Data for this exercise:
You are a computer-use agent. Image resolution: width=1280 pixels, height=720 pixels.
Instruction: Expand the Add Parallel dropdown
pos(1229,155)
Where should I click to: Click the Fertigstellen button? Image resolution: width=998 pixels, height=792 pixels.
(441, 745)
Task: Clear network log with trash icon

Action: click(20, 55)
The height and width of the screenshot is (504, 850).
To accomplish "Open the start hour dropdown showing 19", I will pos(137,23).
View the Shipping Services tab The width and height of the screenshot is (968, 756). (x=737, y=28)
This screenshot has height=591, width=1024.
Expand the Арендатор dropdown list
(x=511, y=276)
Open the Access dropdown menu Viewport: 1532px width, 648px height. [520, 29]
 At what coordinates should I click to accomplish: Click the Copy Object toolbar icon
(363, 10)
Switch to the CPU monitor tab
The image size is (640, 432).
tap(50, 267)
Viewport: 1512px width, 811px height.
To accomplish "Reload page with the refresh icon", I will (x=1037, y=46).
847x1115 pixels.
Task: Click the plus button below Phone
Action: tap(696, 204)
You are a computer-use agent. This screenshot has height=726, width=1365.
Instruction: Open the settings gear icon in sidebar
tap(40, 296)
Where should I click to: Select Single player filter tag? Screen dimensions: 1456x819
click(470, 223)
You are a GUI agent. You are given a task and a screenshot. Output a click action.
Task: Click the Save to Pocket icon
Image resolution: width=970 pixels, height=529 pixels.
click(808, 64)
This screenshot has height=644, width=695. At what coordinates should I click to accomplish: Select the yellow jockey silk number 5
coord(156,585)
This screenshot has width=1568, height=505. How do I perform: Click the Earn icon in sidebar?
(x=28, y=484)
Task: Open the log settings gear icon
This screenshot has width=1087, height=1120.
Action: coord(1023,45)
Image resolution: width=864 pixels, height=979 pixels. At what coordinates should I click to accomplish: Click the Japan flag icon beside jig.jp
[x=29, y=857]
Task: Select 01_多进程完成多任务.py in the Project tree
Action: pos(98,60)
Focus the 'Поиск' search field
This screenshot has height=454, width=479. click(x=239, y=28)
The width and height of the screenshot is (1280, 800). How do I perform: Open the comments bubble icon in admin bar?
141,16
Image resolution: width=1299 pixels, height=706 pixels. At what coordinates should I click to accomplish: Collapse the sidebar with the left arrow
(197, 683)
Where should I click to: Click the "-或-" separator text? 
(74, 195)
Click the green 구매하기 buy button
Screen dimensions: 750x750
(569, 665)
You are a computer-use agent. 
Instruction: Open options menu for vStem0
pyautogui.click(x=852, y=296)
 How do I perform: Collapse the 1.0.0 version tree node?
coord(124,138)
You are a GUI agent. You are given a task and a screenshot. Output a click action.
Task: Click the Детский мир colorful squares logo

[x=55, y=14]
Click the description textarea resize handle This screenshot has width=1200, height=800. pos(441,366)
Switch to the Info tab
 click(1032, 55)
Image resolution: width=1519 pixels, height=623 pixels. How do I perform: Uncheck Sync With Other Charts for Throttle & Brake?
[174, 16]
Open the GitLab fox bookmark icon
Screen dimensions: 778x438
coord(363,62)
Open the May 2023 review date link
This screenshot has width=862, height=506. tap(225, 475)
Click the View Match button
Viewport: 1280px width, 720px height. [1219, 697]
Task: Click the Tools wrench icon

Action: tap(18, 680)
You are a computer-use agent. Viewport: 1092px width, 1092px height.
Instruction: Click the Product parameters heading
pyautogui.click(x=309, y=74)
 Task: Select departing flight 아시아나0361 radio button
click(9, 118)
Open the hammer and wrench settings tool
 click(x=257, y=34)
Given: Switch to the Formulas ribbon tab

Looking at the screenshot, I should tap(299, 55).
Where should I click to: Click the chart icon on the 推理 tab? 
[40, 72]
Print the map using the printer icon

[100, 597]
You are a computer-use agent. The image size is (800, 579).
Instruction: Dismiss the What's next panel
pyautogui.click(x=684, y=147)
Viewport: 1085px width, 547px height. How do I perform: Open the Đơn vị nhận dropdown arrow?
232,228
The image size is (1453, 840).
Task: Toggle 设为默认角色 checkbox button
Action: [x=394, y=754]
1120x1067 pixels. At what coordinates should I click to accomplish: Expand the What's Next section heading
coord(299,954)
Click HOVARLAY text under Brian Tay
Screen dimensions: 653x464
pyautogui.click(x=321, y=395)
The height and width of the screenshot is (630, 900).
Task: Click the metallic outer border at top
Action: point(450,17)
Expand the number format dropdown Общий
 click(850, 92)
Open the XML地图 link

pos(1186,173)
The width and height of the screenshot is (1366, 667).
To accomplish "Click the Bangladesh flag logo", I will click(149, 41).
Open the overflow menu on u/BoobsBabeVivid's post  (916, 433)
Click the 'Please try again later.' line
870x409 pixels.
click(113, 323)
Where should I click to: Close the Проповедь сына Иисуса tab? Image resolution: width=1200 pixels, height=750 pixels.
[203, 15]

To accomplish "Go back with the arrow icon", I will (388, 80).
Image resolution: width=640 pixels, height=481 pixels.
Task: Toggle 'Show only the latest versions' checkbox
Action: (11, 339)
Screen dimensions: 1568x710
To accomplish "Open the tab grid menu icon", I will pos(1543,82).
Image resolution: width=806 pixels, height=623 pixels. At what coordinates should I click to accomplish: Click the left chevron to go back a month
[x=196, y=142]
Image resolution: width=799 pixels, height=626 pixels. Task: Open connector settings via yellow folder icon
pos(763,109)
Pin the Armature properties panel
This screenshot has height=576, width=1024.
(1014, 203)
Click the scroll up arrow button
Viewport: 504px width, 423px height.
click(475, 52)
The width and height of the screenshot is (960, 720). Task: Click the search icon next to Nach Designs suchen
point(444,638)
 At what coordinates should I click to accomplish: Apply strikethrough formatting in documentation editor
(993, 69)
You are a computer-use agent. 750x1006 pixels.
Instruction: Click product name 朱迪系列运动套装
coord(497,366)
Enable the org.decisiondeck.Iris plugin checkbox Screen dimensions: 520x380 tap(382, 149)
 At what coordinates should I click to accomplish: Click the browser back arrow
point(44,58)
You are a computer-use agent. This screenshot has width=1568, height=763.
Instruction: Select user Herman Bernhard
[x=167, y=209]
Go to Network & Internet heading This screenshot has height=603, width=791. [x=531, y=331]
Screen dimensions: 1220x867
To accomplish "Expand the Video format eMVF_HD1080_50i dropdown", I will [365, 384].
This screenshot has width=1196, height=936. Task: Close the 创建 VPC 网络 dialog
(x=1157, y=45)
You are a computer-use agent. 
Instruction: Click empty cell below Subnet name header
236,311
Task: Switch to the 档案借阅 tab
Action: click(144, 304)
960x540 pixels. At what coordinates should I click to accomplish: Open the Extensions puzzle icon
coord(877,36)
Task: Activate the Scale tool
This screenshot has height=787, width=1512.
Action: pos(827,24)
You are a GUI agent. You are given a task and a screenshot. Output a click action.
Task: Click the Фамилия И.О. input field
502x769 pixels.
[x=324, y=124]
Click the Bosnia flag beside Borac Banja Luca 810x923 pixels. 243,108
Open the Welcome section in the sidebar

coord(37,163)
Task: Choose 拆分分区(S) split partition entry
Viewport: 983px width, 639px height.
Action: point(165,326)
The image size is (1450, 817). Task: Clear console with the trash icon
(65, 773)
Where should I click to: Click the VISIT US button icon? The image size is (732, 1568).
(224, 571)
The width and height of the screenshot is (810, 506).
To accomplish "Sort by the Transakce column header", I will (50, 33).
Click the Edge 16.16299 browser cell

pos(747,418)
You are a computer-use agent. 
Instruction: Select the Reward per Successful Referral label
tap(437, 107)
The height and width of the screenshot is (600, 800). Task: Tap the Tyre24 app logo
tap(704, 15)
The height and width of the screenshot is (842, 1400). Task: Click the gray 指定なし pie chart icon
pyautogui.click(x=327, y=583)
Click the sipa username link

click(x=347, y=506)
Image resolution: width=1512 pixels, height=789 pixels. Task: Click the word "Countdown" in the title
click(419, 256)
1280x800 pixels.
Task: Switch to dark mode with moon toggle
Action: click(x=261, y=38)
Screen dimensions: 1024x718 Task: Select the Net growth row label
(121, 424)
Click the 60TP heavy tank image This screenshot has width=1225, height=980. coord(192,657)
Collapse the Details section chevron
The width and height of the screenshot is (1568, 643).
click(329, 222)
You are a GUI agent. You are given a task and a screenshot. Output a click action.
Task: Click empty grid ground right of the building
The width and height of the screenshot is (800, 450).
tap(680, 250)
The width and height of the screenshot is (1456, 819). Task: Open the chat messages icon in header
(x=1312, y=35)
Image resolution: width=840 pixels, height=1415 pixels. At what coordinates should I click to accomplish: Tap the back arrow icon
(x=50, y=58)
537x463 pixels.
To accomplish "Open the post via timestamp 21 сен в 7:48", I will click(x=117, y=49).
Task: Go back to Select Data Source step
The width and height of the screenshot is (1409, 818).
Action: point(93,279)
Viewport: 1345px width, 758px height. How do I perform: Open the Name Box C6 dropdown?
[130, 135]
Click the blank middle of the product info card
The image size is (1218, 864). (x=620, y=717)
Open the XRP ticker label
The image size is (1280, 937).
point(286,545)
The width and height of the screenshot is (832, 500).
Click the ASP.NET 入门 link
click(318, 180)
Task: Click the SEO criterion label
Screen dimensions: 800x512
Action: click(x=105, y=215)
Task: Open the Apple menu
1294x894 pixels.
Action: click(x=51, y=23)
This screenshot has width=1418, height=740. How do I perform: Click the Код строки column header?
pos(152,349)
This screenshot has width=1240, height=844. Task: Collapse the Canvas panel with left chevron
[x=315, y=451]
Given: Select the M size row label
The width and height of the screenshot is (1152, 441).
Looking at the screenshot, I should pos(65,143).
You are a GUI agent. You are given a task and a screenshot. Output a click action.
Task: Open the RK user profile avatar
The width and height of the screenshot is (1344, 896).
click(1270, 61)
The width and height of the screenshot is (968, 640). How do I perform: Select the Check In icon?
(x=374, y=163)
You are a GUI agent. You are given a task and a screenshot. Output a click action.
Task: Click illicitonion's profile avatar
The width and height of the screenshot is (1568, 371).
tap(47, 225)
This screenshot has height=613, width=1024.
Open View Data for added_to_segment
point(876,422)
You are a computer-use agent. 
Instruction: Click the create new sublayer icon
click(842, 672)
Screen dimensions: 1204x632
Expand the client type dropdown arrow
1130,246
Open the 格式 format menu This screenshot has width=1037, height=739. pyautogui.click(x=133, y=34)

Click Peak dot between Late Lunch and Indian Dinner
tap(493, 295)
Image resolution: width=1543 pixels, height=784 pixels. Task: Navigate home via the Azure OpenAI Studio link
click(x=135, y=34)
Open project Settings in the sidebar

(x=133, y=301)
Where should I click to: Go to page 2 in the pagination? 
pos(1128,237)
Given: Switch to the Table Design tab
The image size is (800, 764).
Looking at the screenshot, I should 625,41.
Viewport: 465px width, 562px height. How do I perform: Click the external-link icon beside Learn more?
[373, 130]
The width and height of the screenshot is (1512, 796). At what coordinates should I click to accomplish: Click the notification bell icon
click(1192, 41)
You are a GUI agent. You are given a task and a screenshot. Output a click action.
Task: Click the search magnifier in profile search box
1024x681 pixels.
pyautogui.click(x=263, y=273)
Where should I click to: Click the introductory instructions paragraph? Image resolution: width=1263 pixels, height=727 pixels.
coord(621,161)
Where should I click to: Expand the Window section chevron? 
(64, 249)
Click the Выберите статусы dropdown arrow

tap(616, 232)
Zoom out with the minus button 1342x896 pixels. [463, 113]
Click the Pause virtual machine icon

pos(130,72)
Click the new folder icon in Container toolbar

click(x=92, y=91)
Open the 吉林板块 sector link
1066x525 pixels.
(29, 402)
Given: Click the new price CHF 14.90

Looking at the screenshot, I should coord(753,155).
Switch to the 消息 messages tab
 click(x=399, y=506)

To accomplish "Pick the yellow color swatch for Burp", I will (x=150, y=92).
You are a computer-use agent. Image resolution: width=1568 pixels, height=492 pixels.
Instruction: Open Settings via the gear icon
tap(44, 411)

What needs to be done: Return all lines in the entries above that carry the word "profile".

Expected answer:
Task: Open the RK user profile avatar
Task: Click illicitonion's profile avatar
Task: Click the search magnifier in profile search box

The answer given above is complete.